Kafka 传递重复消息

Kafka delivering duplicate message

我们正在使用 kafka(0.9.0.0) 编排不同微服务之间的命令消息。我们发现了一个间歇性问题,即重复消息被传递到特定主题。下面给出了发生此问题时出现的日志。有人可以帮助理解这个问题

Wed, 21-Sep-2016 09:19:07 - WARNING Coordinator unknown during heartbeat -- will retry
Wed, 21-Sep-2016 09:19:07 - WARNING Heartbeat failed; retrying
Wed, 21-Sep-2016 09:19:07 - WARNING <BrokerConnection host=AZSG-D-BOT-DEV4 port=9092> timed out after 40000 ms. Closing connection.
Wed, 21-Sep-2016 09:19:07 - ERROR Fetch to node 1 failed: RequestTimedOutError - 7 - This error is thrown if the request exceeds the user-specified time limit in the request.
Wed, 21-Sep-2016 09:19:07 - INFO Marking the coordinator dead (node 1): None.
Wed, 21-Sep-2016 09:19:07 - INFO Group coordinator for kafka-python-default-group is BrokerMetadata(nodeId=1, host=u'AZSG-D-BOT-DEV4', port=9092)
Wed, 21-Sep-2016 09:19:07 - ERROR OffsetCommit failed for group kafka-python-default-group due to group error (UnknownMemberIdError - 25 - Returned from group requests (offset commits/fetches, heartbeats, etc) when the memberId is not in the current generation.), will rejoin
Wed, 21-Sep-2016 09:19:07 - WARNING Offset commit failed: group membership out of date This is likely to cause duplicate message delivery.
Wed, 21-Sep-2016 09:19:07 - ERROR LeaveGroup request failed: UnknownMemberIdError - 25 - Returned from group requests (offset commits/fetches, heartbeats, etc) when the memberId is not in the current generation.
Wed, 21-Sep-2016 09:19:07 - INFO Marking the coordinator dead (node 1): None.
Wed, 21-Sep-2016 09:19:07 - INFO Group coordinator for kafka-python-default-group is BrokerMetadata(nodeId=1, host=u'AZSG-D-BOT-DEV4', port=9092)
Wed, 21-Sep-2016 09:19:07 - ERROR OffsetCommit failed for group kafka-python-default-group due to group error (UnknownMemberIdError - 25 - Returned from group requests (offset commits/fetches, heartbeats, etc) when the memberId is not in the current generation.), will rejoin
Wed, 21-Sep-2016 09:19:07 - WARNING Offset commit failed: group membership out of date This is likely to cause duplicate message delivery.
Wed, 21-Sep-2016 09:19:10 - INFO Joined group 'kafka-python-default-group' (generation 5) with member_id kafka-python-1.0.2-8585f310-cb4f-493a-a98d-12ec9810419b
Wed, 21-Sep-2016 09:19:10 - INFO Updated partition assignment: [TopicPartition(topic=u'ilinaTestPlatformReq', partition=0)]

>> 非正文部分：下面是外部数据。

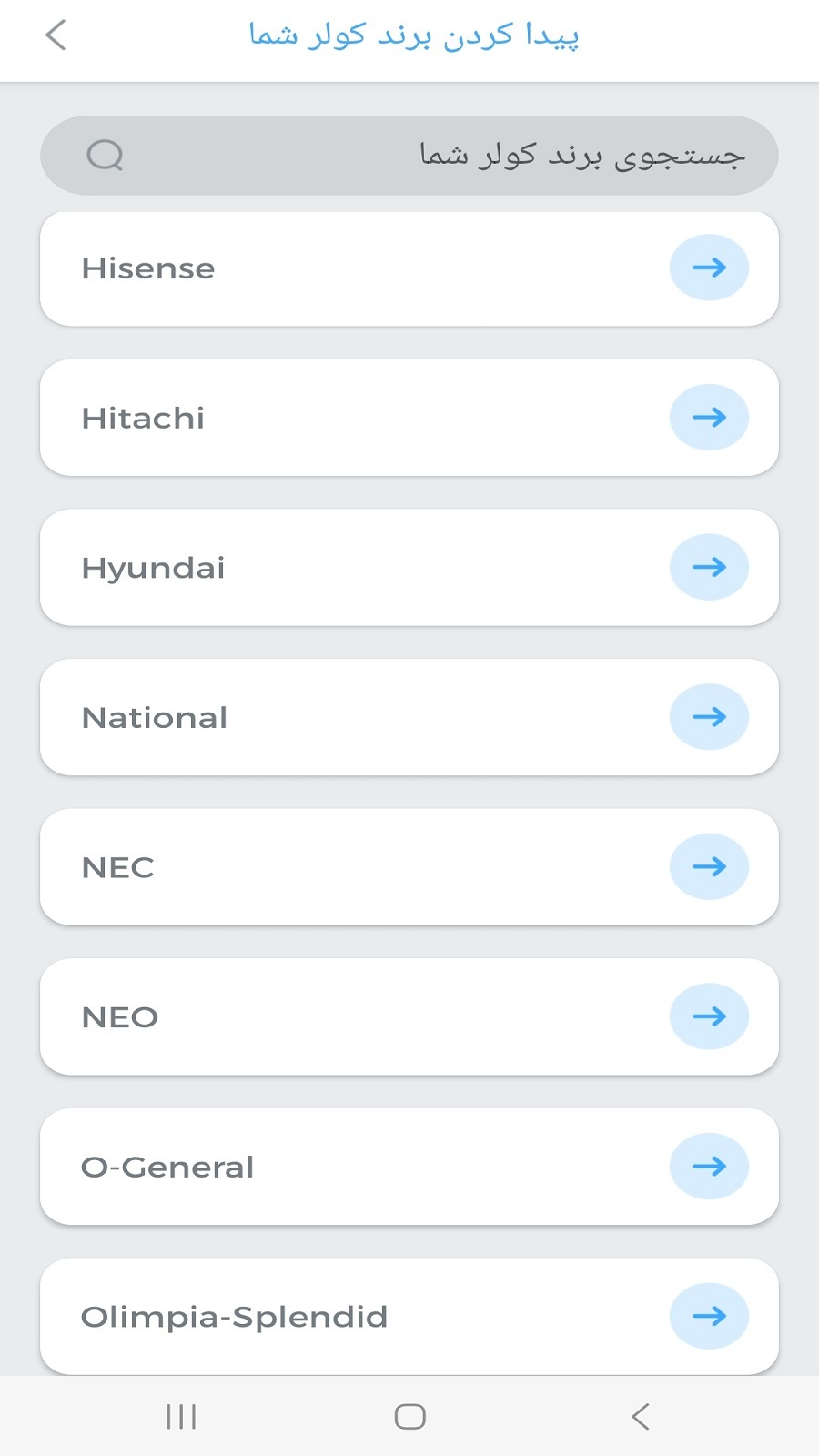819x1456 pixels.
Task: Select the O-General brand text
Action: (x=167, y=1167)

来自Kafka documentation on Consumer config

session.timeout.ms (default 30000) - the timeout used to detect failures when using Kafka's group management facilities. When a consumer's heartbeat is not received within the session timeout, the broker will mark the consumer as failed and rebalance the group. Since heartbeats are sent only when poll() is invoked, a higher session timeout allows more time for message processing in the consumer's poll loop at the cost of a longer time to detect hard failures. See also max.poll.records for another option to control the processing time in the poll loop. Note that the value must be in the allowable range as configured in the broker configuration by group.min.session.timeout.ms and group.max.session.timeout.ms.

貌似如果消息处理时间大于30000ms,会触发consumer rebalancing,可能会导致消息重复投递。

您可以尝试增加 session.timeout.ms

另一种选择是在消息处理后使用 pause() before processing a message and resume() 异步处理消息。在这种情况下,即使处理时间比 session.timeout.ms 长,消费者也会调用 poll()(并发送心跳)。因此,经纪人不会将您的消费者标记为失败,也不会启动重新平衡。